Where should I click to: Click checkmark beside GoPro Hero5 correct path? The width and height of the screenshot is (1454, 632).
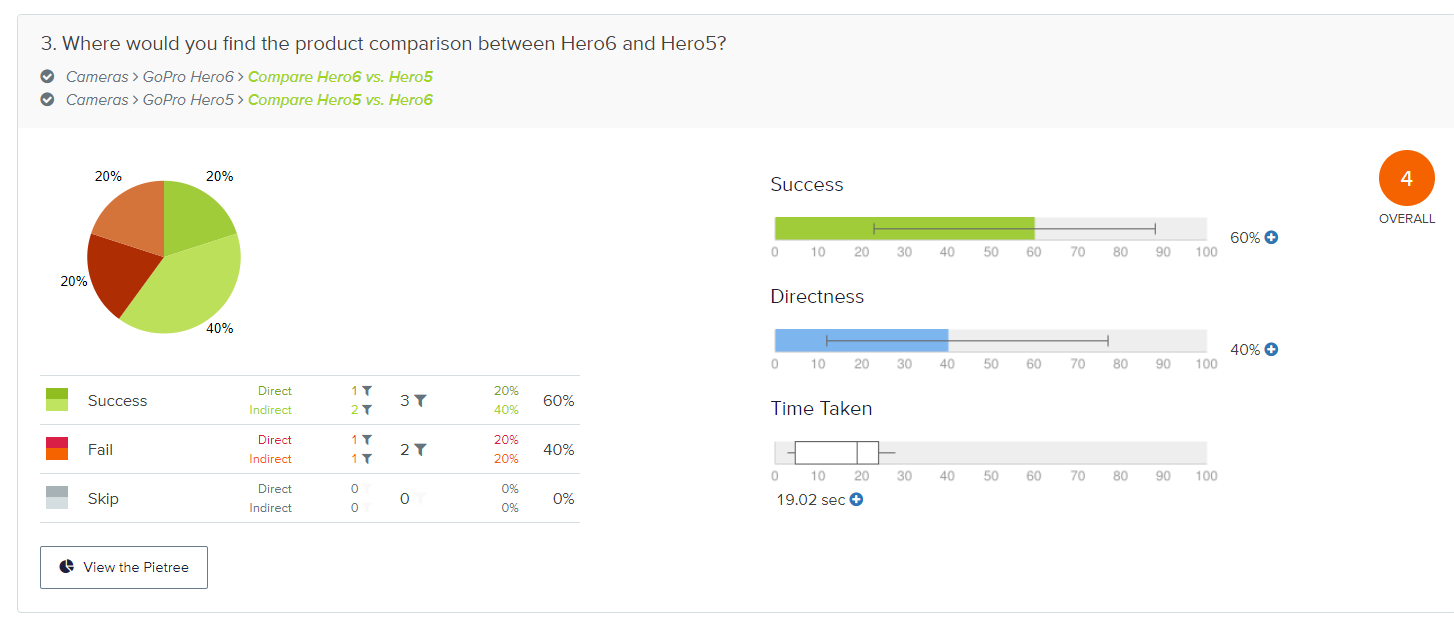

==

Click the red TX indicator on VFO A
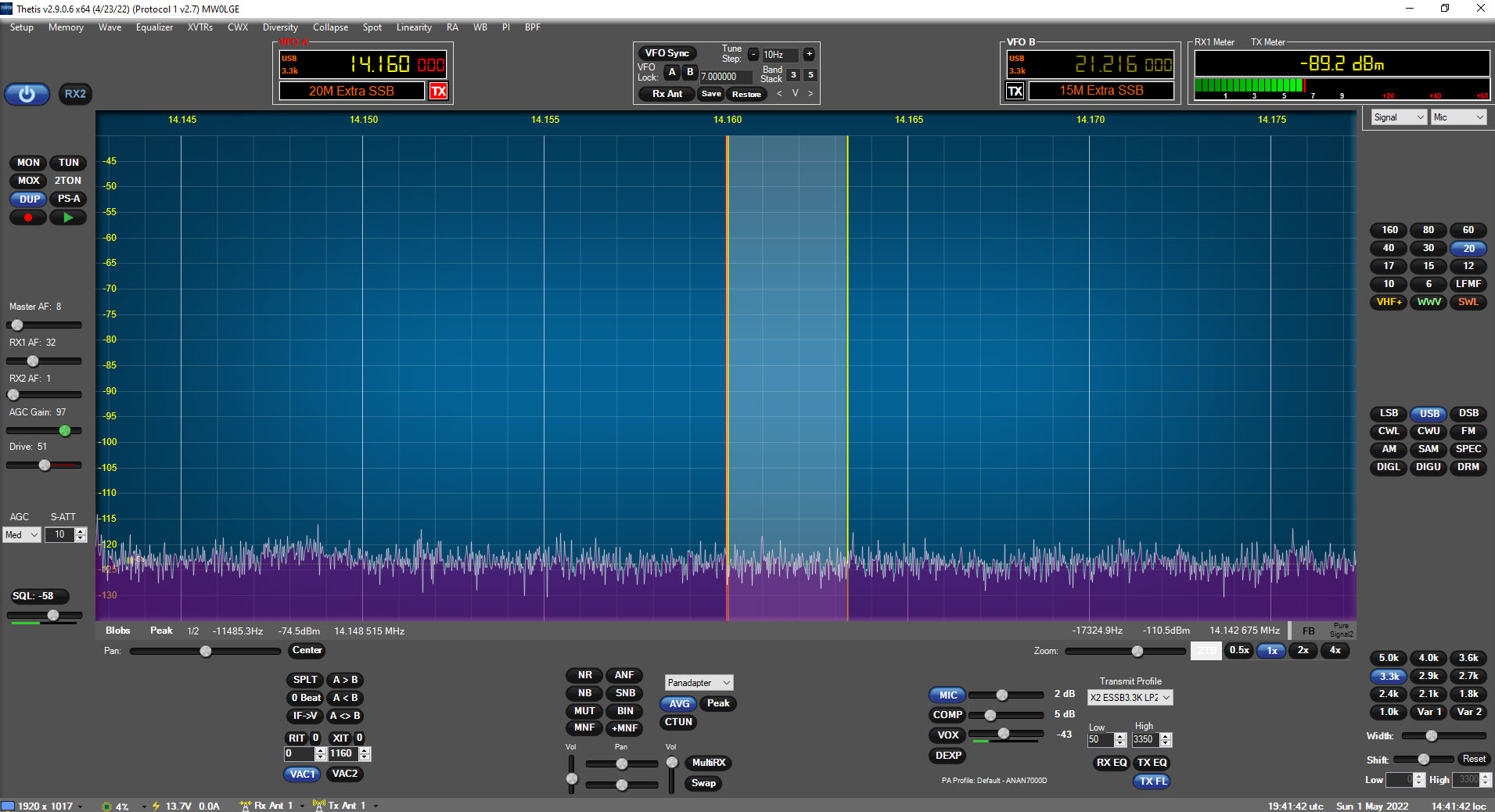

...

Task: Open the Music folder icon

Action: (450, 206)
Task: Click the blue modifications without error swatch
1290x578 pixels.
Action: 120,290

◆ WHAT YOU NEED TO DO: Should a line in the material contain "Click", copy it.

◆ OUTPUT FOR THIS EXERCISE:
Where should I click to: Click checkmark beside GoPro Hero5 correct path? The width and height of the screenshot is (1454, 632).
Click the red TX indicator on VFO A
Task: Click the blue modifications without error swatch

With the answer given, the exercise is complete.